Baldwin is a town in St. Mary Parish, Louisiana, United States. As of the 2020 census, Baldwin had a population of 1,762. It is part of the Morgan City Micropolitan Statistical Area. Its population is majority African American. The town has been home to educational institutions for white and "colored" students.
==History==
The community was named for John Baldwin, the Ohio educator who founded what would later become Baldwin-Wallace University. In 1867, Baldwin purchased the Darby plantation in Louisiana, a plantation of about 1700 acre. His residence there, Darby House, remained in his family until 1937 and is now listed on the National Register of Historic Places.

Gilbert Academy and Industrial School was in Baldwin.

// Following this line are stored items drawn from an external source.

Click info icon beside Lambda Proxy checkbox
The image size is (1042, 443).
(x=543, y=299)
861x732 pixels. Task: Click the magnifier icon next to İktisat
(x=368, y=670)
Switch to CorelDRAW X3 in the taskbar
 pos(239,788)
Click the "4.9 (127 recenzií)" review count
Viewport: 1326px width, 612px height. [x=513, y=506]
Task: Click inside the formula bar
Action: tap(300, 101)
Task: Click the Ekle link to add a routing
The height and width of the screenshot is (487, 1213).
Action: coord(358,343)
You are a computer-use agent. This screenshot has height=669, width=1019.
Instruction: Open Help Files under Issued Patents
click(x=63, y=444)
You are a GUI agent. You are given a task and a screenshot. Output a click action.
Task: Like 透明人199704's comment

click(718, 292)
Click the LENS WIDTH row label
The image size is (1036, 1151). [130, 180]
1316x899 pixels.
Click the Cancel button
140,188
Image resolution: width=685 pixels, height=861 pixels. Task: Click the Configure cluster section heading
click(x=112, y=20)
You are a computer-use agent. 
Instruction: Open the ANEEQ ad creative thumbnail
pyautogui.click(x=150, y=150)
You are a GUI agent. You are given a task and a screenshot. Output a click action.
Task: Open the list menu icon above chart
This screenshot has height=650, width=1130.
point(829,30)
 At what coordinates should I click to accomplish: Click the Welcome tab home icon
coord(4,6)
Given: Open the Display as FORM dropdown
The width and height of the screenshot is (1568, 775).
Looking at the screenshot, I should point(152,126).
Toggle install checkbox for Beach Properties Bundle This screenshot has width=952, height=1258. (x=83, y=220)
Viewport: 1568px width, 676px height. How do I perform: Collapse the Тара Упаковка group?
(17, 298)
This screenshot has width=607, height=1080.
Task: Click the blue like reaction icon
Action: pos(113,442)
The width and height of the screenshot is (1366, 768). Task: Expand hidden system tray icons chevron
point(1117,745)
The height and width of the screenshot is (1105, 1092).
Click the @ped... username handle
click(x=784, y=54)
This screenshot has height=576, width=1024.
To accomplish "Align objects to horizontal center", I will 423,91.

It became Godman Industrial School and 14 years after closing in 1978 became the United Methodist Committee on Relief (UMCOR) Sager Brown campus. The Louisiana physician and politician Alvan Lafargue practiced in Baldwin, his wife's hometown, prior to 1915.

The Tillandsia residence, built by John Baldwin Sr., is listed on the National Register of Historic Places (National Register of Historic Places listings in St. Mary Parish, Louisiana). Cypremort Point State Park is located 22 miles (35 km) southwest of Baldwin.

==Geography==
Highways include Louisiana Highway 182 and Louisiana Highway 83.

According to the United States Census Bureau, the town has a total area of 8.3 km2, all land.

==Demographics==

Baldwin racial composition as of 2020
| Race | Number | Percentage |
|---|---|---|
| White (non-Hispanic) | 513 | 29.11% |
| Black or African American (non-Hispanic) | 1,105 | 62.71% |
| Native American | 21 | 1.19% |
| Asian | 9 | 0.51% |
| Pacific Islander | 1 | 0.06% |
| Other/Mixed | 77 | 4.37% |
| Hispanic or Latino | 36 | 2.04% |

As of the 2020 United States census, there were 1,762 people, 804 households, and 447 families residing in the town.

Historical population
| Census | Pop. | Note | %± |
| 1920 | 964 |  | — |
| 1930 | 822 |  | −14.7% |
| 1940 | 984 |  | 19.7% |
| 1950 | 1,138 |  | 15.7% |
| 1960 | 1,548 |  | 36.0% |
| 1970 | 2,117 |  | 36.8% |
| 1980 | 2,644 |  | 24.9% |
| 1990 | 2,379 |  | −10.0% |
| 2000 | 2,497 |  | 5.0% |
| 2010 | 2,436 |  | −2.4% |
| 2020 | 1,762 |  | −27.7% |
| 2025 (est.) | 1,676 | Decrease | −4.9% |
U.S. Decennial Census

==Education==
St. Mary Parish School Board operates public schools.
West St. Mary High School is near Baldwin.